● **Data for this task**:
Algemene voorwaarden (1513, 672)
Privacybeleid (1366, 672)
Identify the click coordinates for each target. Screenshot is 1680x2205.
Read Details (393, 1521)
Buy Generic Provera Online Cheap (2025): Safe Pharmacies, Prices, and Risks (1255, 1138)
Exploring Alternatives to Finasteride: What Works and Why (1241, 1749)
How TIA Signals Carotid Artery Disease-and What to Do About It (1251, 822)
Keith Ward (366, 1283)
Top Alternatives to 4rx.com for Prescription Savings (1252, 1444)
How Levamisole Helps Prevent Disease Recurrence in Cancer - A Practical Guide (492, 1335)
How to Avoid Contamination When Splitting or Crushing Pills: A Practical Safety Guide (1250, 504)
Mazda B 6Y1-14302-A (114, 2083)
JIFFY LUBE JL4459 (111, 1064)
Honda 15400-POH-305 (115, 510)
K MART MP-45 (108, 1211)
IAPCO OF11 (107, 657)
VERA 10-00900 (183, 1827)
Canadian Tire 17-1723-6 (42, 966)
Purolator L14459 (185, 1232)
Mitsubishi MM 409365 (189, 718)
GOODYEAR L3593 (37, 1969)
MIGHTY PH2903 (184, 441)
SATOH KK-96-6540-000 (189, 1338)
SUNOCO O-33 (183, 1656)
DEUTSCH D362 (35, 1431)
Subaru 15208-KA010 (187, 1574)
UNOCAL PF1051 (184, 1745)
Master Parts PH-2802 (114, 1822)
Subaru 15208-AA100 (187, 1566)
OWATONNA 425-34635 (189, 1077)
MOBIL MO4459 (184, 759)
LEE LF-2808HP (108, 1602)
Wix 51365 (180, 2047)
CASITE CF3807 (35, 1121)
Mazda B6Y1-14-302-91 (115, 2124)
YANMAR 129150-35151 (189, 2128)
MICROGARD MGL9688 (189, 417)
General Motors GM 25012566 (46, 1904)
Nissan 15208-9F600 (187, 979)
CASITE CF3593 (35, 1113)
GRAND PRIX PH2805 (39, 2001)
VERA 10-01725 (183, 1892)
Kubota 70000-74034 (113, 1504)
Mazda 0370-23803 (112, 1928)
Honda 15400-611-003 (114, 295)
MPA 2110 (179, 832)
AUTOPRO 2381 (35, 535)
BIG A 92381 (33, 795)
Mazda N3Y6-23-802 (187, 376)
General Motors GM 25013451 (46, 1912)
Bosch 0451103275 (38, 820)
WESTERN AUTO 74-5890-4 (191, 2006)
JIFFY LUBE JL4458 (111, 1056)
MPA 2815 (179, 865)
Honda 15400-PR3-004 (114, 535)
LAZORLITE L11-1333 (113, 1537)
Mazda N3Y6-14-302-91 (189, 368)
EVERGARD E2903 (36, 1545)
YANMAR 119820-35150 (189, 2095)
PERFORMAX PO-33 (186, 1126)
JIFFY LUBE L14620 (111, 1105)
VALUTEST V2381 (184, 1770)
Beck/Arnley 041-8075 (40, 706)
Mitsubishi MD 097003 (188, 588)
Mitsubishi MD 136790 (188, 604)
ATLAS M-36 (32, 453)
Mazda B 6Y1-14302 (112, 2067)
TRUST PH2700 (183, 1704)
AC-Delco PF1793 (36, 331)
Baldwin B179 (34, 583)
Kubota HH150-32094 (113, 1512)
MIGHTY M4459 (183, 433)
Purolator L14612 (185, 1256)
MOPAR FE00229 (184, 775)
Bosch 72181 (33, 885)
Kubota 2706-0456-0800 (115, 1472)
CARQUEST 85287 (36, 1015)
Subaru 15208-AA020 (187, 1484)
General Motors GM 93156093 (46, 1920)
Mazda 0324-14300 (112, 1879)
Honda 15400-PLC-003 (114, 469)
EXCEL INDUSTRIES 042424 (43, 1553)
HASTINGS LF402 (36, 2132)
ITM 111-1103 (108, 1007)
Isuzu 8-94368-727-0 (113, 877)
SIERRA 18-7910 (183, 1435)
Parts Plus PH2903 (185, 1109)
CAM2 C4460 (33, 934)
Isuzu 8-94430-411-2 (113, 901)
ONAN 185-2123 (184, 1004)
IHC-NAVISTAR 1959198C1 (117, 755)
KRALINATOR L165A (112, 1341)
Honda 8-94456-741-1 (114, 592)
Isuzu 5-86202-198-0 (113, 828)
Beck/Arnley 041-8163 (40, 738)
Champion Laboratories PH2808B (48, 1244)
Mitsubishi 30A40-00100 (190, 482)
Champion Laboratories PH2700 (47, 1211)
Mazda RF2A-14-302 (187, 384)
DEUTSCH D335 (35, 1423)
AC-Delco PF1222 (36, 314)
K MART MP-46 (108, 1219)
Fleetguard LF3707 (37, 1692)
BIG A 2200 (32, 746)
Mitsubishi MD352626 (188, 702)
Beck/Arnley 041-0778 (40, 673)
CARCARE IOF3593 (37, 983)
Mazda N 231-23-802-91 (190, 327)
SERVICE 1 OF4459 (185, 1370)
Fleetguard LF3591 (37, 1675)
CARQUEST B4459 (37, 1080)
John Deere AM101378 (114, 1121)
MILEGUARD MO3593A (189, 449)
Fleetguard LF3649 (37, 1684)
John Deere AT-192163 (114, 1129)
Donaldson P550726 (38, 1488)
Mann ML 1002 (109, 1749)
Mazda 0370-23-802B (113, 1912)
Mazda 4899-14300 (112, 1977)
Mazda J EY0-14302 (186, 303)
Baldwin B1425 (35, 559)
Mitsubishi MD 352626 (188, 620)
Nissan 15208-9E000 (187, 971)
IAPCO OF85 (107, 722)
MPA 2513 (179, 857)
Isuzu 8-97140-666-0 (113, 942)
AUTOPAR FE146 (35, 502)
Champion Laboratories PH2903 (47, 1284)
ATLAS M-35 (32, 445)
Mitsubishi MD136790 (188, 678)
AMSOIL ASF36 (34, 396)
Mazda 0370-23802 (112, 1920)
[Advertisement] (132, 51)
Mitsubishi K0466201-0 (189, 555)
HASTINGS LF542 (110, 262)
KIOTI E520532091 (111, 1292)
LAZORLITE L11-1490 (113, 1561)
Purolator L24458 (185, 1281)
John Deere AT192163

● **Aim of the exercise**: Make an exact copy of each line, beginning at the one containing "Isuzu 5-86202-198-0 (113, 828)" and ending with the last line of the data, and of no other line.

● **Solution to the problem**:
Isuzu 5-86202-198-0 (113, 828)
Beck/Arnley 041-8163 (40, 738)
Champion Laboratories PH2808B (48, 1244)
Mitsubishi 30A40-00100 (190, 482)
Champion Laboratories PH2700 (47, 1211)
Mazda RF2A-14-302 (187, 384)
DEUTSCH D335 (35, 1423)
AC-Delco PF1222 (36, 314)
K MART MP-46 (108, 1219)
Fleetguard LF3707 (37, 1692)
BIG A 2200 (32, 746)
Mitsubishi MD352626 (188, 702)
Beck/Arnley 041-0778 (40, 673)
CARCARE IOF3593 (37, 983)
Mazda N 231-23-802-91 (190, 327)
SERVICE 1 OF4459 (185, 1370)
Fleetguard LF3591 (37, 1675)
CARQUEST B4459 (37, 1080)
John Deere AM101378 (114, 1121)
MILEGUARD MO3593A (189, 449)
Fleetguard LF3649 (37, 1684)
John Deere AT-192163 (114, 1129)
Donaldson P550726 (38, 1488)
Mann ML 1002 (109, 1749)
Mazda 0370-23-802B (113, 1912)
Mazda 4899-14300 (112, 1977)
Mazda J EY0-14302 (186, 303)
Baldwin B1425 (35, 559)
Mitsubishi MD 352626 (188, 620)
Nissan 15208-9E000 (187, 971)
IAPCO OF85 (107, 722)
MPA 2513 (179, 857)
Isuzu 8-97140-666-0 (113, 942)
AUTOPAR FE146 (35, 502)
Champion Laboratories PH2903 (47, 1284)
ATLAS M-35 (32, 445)
Mitsubishi MD136790 (188, 678)
AMSOIL ASF36 (34, 396)
Mazda 0370-23802 (112, 1920)
[Advertisement] (132, 51)
Mitsubishi K0466201-0 (189, 555)
HASTINGS LF542 (110, 262)
KIOTI E520532091 (111, 1292)
LAZORLITE L11-1490 (113, 1561)
Purolator L24458 (185, 1281)
John Deere AT192163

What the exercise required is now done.